[Collected data]
□ □ □
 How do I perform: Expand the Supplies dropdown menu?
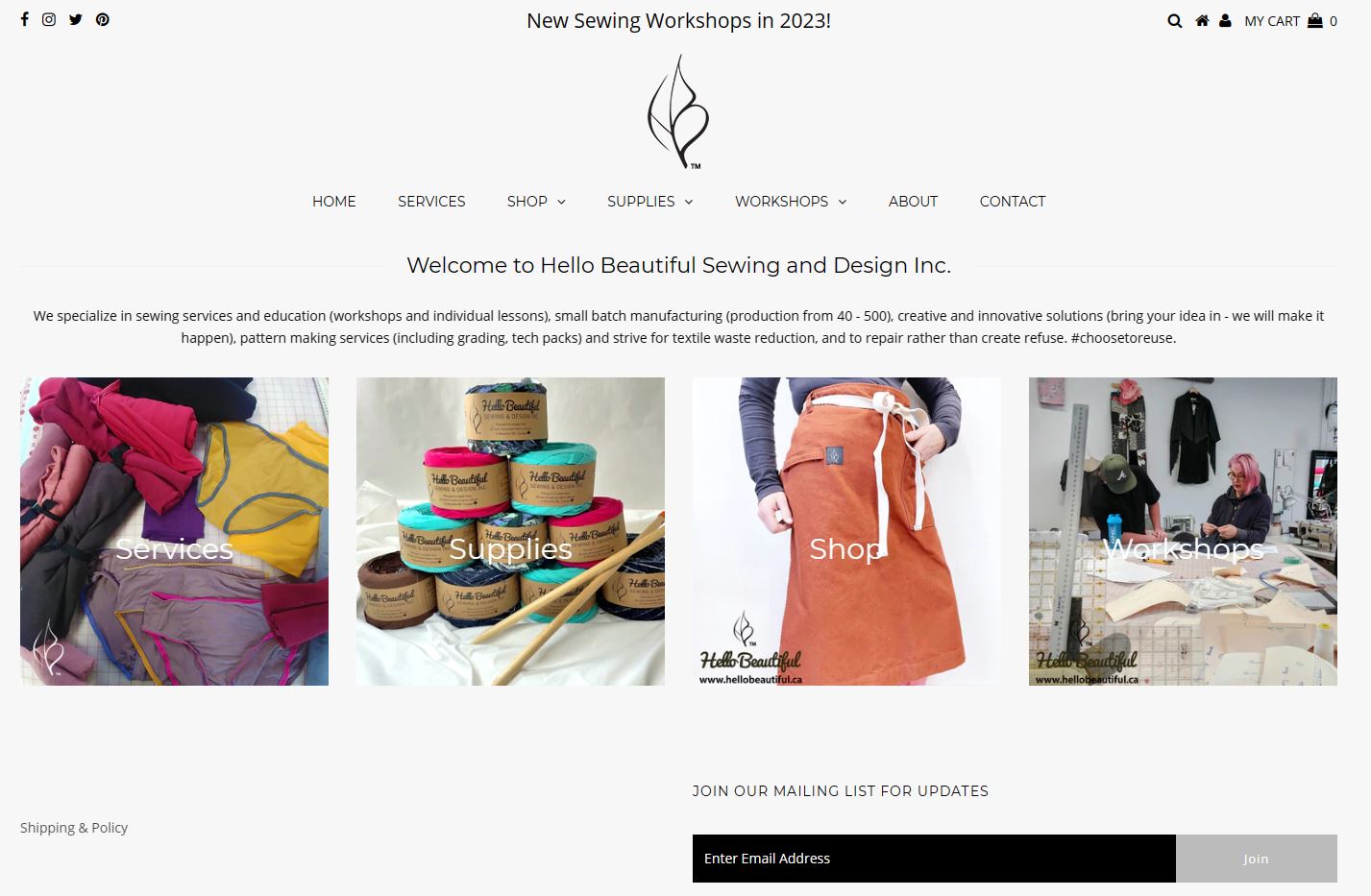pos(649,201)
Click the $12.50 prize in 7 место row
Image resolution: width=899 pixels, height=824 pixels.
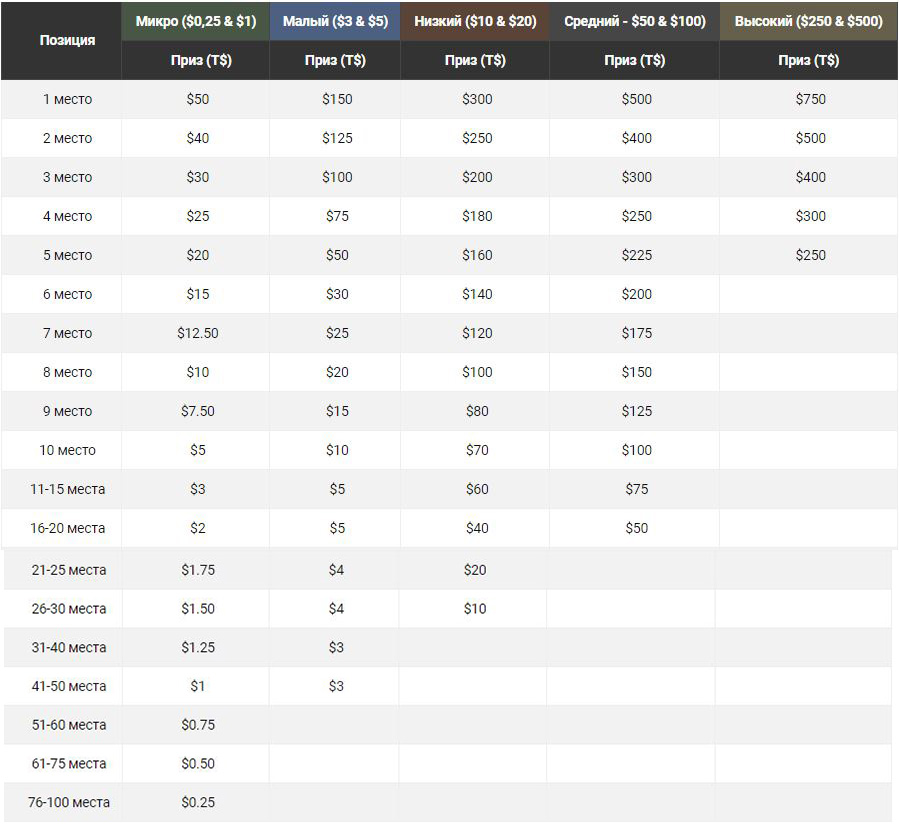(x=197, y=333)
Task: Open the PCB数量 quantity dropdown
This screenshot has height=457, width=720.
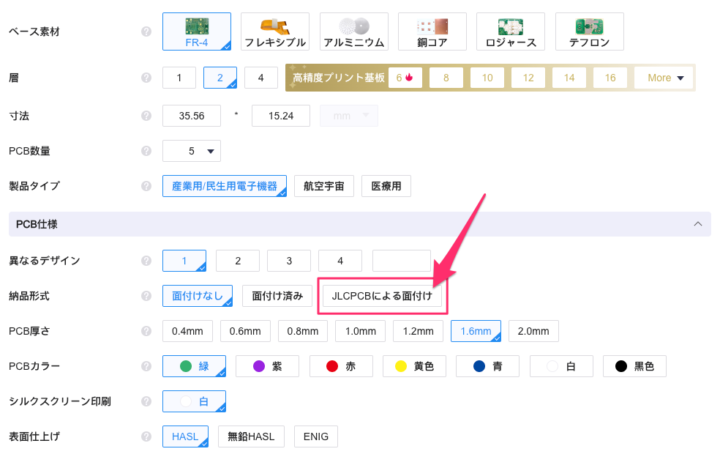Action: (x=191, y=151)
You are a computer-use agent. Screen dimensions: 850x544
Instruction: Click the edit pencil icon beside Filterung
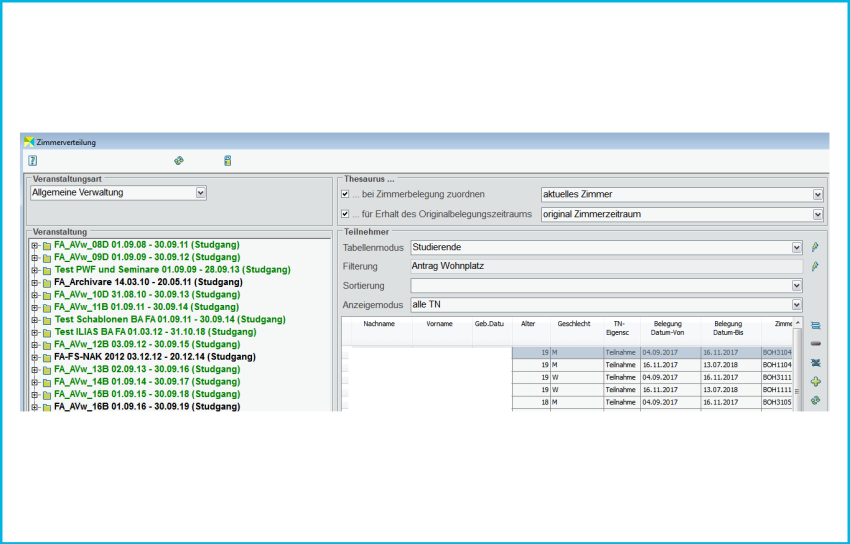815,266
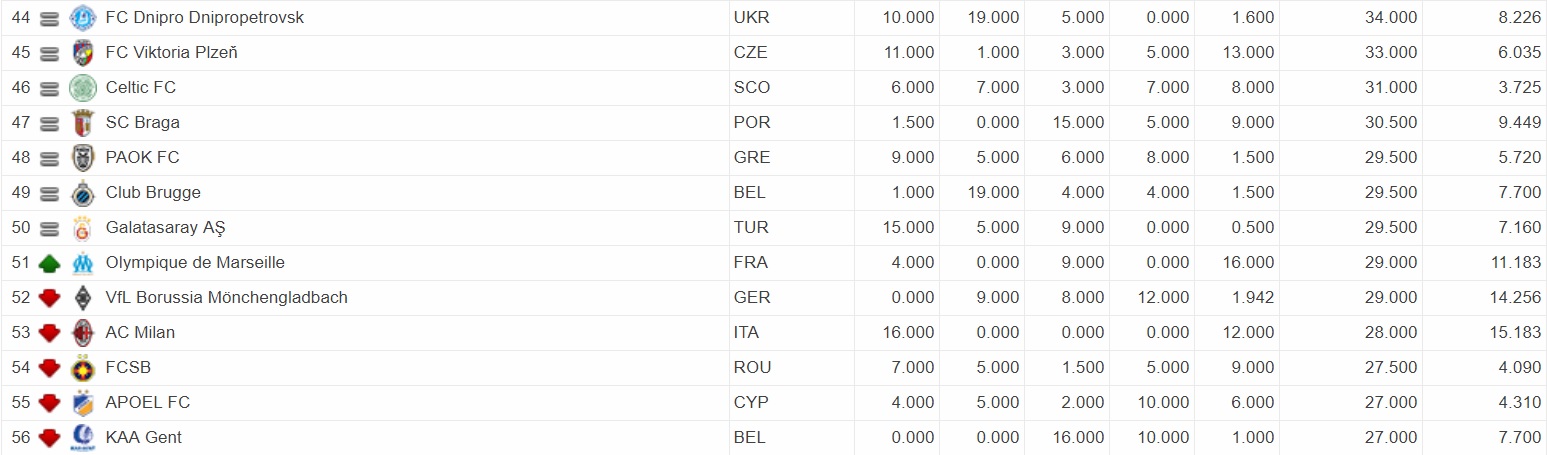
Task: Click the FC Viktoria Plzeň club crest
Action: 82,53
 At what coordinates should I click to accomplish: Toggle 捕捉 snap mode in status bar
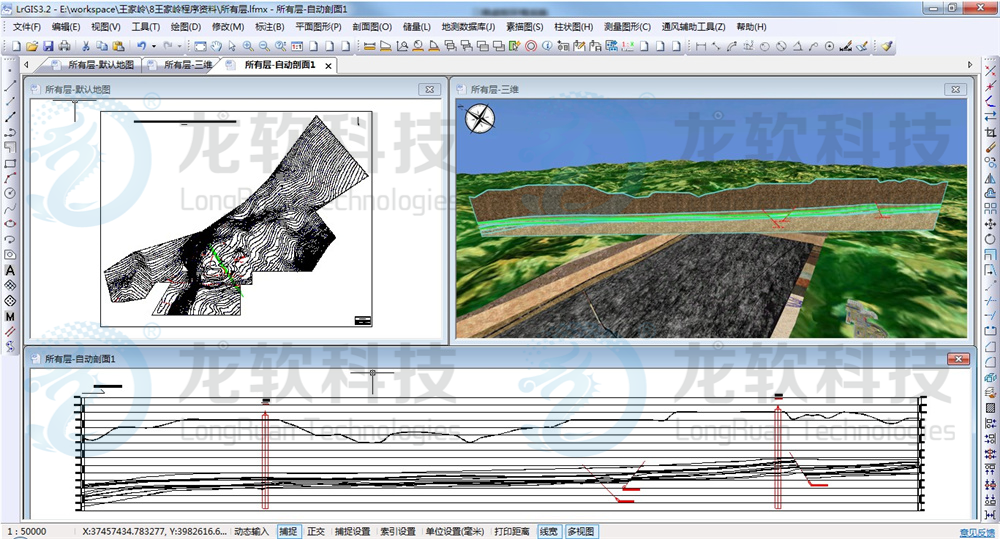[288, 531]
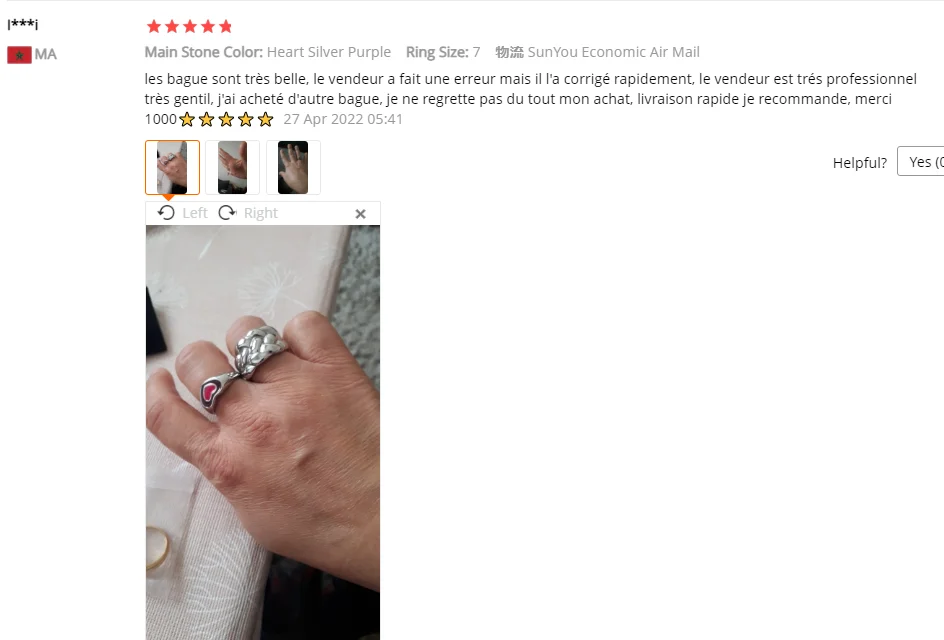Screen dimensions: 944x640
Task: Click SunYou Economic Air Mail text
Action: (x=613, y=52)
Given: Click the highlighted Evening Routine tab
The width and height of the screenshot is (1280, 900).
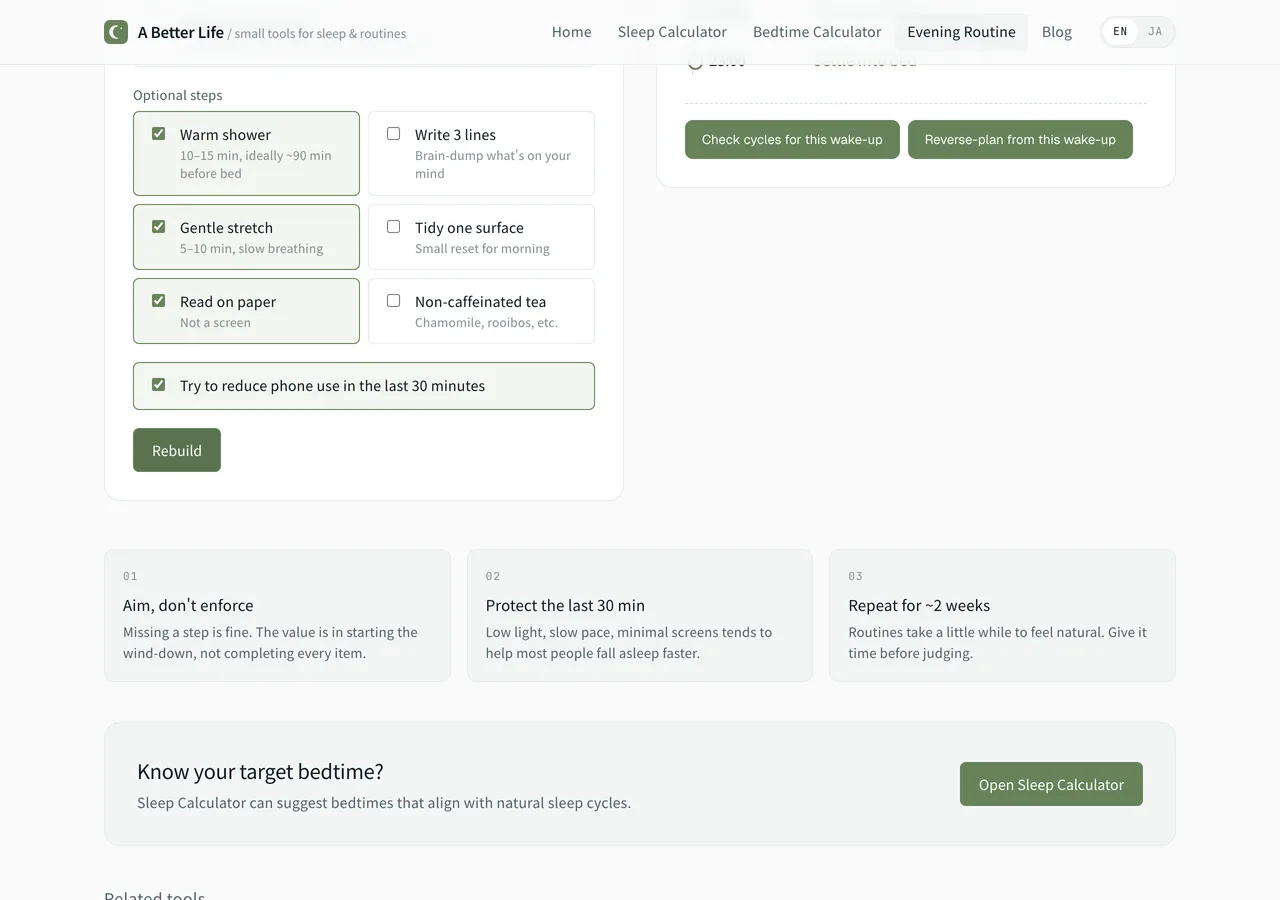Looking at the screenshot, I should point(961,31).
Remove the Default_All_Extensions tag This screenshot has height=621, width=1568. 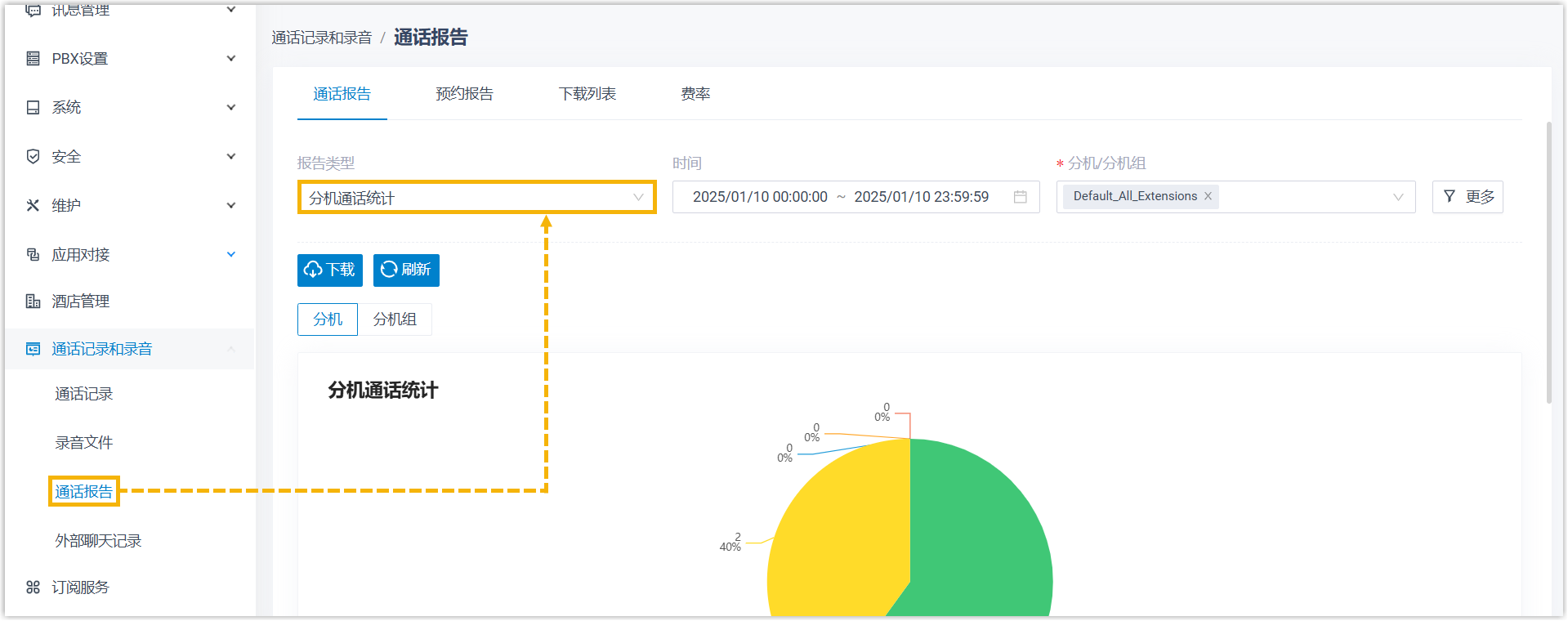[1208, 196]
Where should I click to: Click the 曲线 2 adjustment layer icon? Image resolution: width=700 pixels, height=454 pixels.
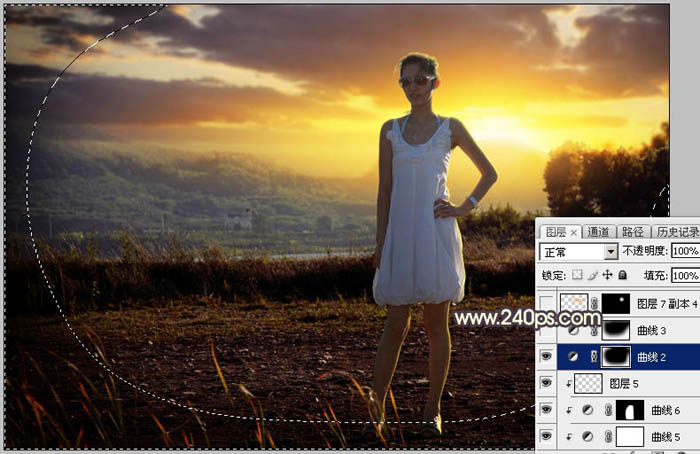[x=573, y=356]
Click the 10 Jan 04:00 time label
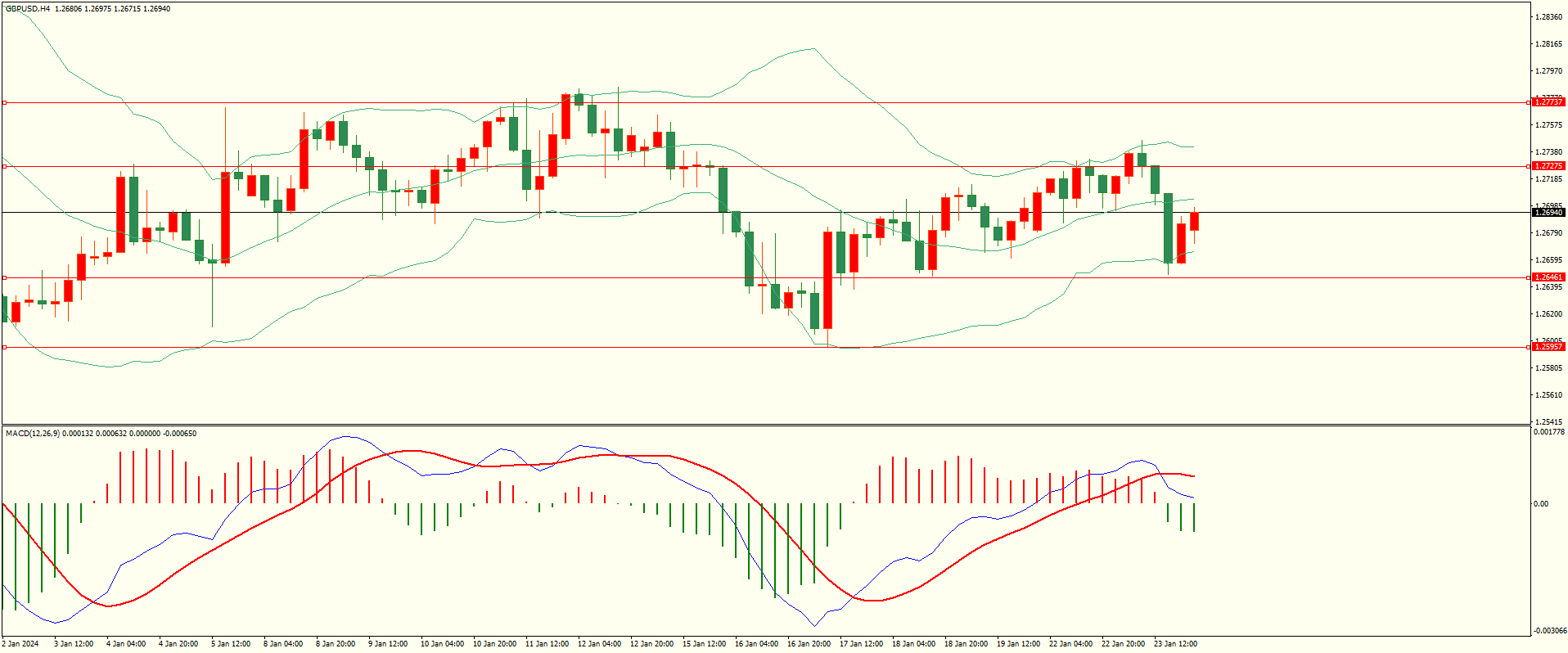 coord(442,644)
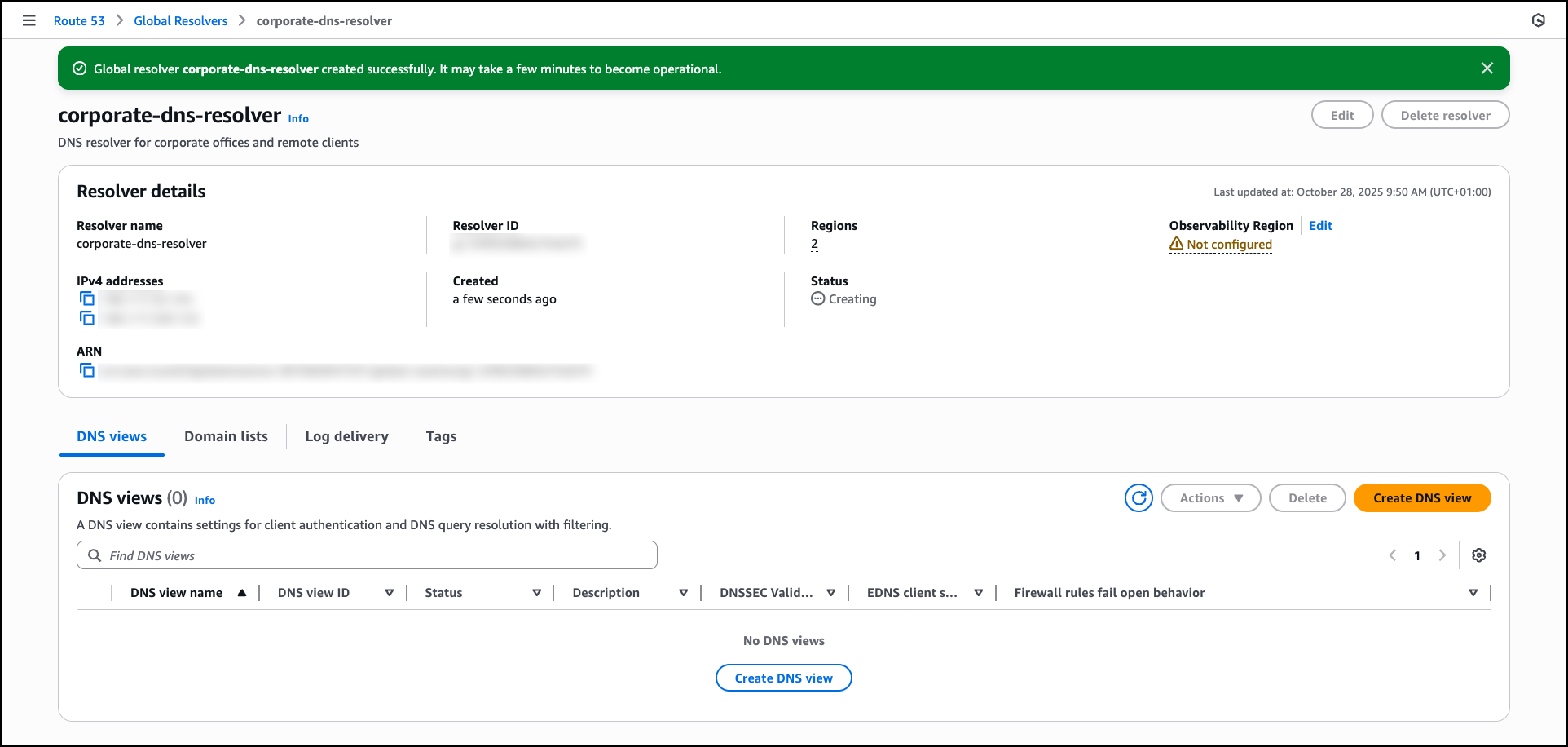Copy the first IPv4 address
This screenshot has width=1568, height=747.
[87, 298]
□ □ □
**Exercise aim**
Would you write out exactly the lines of the data from the one holding "Where should I" to the final line, both included, with pictures left out?

**Task output**
Where should I click to: Click the 曲线 2 adjustment layer icon? Image resolution: width=700 pixels, height=454 pixels.
[x=573, y=356]
Click the 10 Jan 04:00 time label
 coord(442,644)
Copy the first IPv4 address
This screenshot has width=1568, height=747.
[87, 298]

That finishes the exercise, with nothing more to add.